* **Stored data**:
*-*-*

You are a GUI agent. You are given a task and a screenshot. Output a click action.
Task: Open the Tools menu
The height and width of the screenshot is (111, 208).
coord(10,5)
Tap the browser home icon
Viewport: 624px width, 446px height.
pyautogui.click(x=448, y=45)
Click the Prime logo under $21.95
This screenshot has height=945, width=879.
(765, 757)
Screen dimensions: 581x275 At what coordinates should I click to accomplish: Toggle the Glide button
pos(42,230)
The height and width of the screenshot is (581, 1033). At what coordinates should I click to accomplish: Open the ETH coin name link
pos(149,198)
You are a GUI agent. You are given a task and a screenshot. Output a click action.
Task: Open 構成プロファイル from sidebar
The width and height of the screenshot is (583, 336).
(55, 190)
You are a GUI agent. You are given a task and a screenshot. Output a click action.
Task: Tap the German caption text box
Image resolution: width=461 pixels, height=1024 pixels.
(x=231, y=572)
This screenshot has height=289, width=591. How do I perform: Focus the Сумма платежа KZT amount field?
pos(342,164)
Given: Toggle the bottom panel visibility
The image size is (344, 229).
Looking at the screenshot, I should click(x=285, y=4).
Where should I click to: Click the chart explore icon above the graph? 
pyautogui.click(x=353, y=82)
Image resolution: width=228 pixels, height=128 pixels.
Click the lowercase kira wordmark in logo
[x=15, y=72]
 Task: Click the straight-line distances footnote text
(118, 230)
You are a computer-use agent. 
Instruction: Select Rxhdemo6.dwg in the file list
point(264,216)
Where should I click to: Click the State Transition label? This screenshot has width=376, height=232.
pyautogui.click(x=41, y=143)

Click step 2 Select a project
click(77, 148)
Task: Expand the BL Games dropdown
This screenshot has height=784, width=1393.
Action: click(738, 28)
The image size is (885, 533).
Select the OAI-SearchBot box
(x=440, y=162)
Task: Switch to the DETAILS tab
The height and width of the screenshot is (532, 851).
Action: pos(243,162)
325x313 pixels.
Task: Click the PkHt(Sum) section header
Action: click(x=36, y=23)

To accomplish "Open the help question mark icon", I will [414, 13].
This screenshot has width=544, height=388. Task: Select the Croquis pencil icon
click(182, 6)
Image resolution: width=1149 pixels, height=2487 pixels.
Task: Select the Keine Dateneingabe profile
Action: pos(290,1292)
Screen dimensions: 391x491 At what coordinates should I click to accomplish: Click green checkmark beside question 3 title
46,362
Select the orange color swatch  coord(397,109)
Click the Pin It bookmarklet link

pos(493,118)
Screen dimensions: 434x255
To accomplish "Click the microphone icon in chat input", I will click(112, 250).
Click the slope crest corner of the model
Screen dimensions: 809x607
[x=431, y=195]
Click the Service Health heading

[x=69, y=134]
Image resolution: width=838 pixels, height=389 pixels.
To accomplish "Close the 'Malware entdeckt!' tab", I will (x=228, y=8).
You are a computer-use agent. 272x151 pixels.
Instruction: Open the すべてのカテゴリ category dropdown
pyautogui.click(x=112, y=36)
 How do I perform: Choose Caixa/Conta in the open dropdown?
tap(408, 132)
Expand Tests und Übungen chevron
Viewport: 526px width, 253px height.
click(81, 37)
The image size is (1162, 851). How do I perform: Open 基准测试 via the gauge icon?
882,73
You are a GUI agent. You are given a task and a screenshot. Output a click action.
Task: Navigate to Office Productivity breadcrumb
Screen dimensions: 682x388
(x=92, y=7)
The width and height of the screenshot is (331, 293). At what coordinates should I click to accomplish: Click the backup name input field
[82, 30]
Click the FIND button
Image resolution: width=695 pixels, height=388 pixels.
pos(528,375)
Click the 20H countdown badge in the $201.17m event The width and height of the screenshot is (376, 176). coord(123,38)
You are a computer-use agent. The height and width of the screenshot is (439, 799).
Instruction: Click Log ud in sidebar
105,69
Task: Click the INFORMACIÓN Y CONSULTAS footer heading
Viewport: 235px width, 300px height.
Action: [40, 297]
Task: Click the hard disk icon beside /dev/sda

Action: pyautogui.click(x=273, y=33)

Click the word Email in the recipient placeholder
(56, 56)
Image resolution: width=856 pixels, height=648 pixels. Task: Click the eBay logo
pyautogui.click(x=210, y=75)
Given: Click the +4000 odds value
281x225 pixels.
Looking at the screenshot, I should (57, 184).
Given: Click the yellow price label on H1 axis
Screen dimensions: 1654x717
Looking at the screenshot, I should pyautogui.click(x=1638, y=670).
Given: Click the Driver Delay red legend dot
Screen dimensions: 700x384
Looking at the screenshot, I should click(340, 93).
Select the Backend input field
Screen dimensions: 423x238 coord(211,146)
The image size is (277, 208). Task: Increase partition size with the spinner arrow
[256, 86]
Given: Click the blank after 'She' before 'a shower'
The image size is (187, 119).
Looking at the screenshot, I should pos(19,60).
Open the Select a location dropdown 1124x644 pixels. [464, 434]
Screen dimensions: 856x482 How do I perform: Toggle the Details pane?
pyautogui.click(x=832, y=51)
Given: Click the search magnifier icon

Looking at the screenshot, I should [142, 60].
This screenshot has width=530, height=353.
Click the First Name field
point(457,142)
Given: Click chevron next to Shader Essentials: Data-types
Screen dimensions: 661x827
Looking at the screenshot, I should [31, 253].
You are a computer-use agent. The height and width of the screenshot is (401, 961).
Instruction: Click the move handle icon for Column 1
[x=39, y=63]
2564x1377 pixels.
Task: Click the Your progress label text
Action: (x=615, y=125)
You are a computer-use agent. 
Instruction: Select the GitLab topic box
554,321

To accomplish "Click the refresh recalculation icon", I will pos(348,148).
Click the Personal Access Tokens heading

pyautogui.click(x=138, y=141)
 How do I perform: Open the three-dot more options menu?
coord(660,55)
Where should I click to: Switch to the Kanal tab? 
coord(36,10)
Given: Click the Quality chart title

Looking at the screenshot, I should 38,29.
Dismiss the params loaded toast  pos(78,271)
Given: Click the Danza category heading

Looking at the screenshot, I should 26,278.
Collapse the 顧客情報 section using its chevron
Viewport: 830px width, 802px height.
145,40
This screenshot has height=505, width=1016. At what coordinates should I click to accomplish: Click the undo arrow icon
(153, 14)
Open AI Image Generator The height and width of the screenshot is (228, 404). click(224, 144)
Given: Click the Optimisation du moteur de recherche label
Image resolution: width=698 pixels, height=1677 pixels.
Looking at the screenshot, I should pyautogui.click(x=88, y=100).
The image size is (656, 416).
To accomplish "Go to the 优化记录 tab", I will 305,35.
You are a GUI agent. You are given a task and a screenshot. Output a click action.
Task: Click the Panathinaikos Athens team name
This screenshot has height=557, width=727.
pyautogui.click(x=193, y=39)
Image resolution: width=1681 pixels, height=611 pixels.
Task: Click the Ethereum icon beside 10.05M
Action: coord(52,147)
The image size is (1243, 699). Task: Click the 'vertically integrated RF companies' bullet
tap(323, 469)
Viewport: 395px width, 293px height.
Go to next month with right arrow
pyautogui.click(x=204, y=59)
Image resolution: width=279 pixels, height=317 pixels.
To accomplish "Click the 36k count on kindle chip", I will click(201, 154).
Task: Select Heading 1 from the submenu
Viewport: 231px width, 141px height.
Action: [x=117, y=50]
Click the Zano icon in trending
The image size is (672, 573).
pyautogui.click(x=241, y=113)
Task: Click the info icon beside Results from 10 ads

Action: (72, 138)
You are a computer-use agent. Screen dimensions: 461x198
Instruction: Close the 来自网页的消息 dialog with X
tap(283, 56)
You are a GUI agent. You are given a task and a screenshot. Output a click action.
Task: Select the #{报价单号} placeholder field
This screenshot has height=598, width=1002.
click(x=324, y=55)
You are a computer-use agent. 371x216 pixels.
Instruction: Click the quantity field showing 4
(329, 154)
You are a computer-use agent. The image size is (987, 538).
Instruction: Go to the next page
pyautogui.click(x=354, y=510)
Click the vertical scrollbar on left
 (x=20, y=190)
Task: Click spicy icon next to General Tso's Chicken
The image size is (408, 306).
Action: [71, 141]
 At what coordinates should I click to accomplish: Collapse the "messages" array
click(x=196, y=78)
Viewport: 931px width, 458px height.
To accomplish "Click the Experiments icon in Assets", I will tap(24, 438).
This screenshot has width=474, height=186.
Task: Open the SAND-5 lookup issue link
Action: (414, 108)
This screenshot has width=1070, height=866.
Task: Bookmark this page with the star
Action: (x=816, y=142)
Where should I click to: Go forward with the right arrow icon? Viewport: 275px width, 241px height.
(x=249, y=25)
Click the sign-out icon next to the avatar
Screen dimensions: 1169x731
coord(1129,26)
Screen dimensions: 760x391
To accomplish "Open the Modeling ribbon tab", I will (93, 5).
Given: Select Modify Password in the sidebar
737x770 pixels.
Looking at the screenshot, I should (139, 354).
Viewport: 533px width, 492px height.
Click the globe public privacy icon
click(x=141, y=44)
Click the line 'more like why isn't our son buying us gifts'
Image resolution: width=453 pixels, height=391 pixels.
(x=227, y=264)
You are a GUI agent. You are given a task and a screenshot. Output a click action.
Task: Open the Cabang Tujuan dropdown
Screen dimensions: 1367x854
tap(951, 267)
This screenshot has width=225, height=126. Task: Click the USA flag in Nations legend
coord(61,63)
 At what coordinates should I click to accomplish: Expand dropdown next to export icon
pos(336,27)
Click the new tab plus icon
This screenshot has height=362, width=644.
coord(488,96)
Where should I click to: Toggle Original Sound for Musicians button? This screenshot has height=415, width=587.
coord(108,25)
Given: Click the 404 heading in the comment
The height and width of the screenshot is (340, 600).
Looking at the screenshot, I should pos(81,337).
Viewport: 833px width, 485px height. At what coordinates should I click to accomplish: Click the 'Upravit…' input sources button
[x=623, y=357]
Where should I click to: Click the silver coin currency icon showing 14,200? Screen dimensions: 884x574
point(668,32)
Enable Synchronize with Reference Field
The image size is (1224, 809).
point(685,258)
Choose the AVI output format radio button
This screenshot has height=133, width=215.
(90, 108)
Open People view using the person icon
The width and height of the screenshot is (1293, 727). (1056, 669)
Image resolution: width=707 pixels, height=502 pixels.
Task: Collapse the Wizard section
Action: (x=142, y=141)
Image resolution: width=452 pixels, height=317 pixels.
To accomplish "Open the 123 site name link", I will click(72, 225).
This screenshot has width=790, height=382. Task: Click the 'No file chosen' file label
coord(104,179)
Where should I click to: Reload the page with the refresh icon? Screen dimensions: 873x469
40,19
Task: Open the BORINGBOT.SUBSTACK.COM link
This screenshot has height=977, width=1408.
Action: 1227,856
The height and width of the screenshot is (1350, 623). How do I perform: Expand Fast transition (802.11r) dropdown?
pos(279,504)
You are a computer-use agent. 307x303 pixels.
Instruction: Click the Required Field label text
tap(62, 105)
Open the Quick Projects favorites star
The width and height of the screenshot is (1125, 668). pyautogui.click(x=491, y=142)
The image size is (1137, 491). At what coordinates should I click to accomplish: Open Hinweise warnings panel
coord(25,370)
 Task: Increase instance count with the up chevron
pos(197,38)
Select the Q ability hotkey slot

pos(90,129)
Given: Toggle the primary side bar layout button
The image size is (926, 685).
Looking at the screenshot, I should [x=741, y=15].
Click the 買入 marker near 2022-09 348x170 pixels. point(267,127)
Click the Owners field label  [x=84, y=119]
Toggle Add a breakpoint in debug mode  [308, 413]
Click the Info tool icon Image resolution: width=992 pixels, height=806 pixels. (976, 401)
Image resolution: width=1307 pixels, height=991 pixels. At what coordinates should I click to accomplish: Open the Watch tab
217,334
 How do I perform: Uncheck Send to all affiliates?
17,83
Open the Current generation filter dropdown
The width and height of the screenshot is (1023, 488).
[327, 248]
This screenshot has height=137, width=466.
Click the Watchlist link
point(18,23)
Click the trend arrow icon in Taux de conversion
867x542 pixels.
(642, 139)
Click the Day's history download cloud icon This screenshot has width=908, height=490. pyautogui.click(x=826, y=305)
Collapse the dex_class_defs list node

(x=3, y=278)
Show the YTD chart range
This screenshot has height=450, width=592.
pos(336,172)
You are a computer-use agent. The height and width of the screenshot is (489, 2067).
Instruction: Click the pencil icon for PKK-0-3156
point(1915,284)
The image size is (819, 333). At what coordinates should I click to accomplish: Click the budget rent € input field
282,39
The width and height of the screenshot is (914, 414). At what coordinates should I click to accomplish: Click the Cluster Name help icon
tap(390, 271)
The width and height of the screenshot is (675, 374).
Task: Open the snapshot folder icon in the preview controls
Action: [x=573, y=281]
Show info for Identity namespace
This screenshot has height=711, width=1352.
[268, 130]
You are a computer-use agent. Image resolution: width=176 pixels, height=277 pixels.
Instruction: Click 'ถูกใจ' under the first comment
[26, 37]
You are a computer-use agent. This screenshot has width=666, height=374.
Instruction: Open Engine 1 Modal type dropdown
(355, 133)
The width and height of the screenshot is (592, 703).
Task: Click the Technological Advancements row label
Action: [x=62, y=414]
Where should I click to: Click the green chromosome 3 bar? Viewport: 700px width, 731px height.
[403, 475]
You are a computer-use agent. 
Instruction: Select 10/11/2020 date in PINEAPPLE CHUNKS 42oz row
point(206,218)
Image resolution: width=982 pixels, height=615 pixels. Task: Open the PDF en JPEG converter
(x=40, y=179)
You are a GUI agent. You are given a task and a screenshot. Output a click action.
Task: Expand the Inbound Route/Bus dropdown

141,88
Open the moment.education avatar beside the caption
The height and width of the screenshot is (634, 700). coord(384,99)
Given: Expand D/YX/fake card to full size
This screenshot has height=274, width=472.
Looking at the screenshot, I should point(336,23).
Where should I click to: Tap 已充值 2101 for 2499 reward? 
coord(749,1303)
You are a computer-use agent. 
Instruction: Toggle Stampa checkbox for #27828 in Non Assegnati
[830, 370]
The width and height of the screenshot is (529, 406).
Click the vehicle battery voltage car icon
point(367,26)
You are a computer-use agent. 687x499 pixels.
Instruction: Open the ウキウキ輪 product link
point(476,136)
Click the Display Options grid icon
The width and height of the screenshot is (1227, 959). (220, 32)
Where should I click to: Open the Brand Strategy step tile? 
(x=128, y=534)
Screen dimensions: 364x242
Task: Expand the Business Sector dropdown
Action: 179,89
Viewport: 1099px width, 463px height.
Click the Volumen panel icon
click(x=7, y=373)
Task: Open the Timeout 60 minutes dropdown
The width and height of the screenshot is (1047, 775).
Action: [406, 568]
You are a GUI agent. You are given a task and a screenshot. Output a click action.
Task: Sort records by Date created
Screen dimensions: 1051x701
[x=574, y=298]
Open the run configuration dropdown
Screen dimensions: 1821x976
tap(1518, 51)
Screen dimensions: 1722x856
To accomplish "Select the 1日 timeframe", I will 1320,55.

*-*-*

* **Task prompt**: The required answer is the exact run of lines above starting at the line with "Click the First Name field" and ending at the line with "Task: Click the Panathinaikos", with both ends present.

* **Answer for this exercise**:
Click the First Name field
point(457,142)
Given: Click chevron next to Shader Essentials: Data-types
Screen dimensions: 661x827
Looking at the screenshot, I should [31, 253].
You are a computer-use agent. The height and width of the screenshot is (401, 961).
Instruction: Click the move handle icon for Column 1
[x=39, y=63]
2564x1377 pixels.
Task: Click the Your progress label text
Action: (x=615, y=125)
You are a computer-use agent. 
Instruction: Select the GitLab topic box
554,321

To accomplish "Click the refresh recalculation icon", I will pos(348,148).
Click the Personal Access Tokens heading

pyautogui.click(x=138, y=141)
 How do I perform: Open the three-dot more options menu?
coord(660,55)
Where should I click to: Switch to the Kanal tab? 
coord(36,10)
Given: Click the Quality chart title

Looking at the screenshot, I should 38,29.
Dismiss the params loaded toast  pos(78,271)
Given: Click the Danza category heading

Looking at the screenshot, I should 26,278.
Collapse the 顧客情報 section using its chevron
Viewport: 830px width, 802px height.
145,40
This screenshot has height=505, width=1016. At what coordinates should I click to accomplish: Click the undo arrow icon
(153, 14)
Open AI Image Generator The height and width of the screenshot is (228, 404). click(224, 144)
Given: Click the Optimisation du moteur de recherche label
Image resolution: width=698 pixels, height=1677 pixels.
Looking at the screenshot, I should pyautogui.click(x=88, y=100).
The image size is (656, 416).
To accomplish "Go to the 优化记录 tab", I will 305,35.
You are a GUI agent. You are given a task and a screenshot. Output a click action.
Task: Click the Panathinaikos Athens team name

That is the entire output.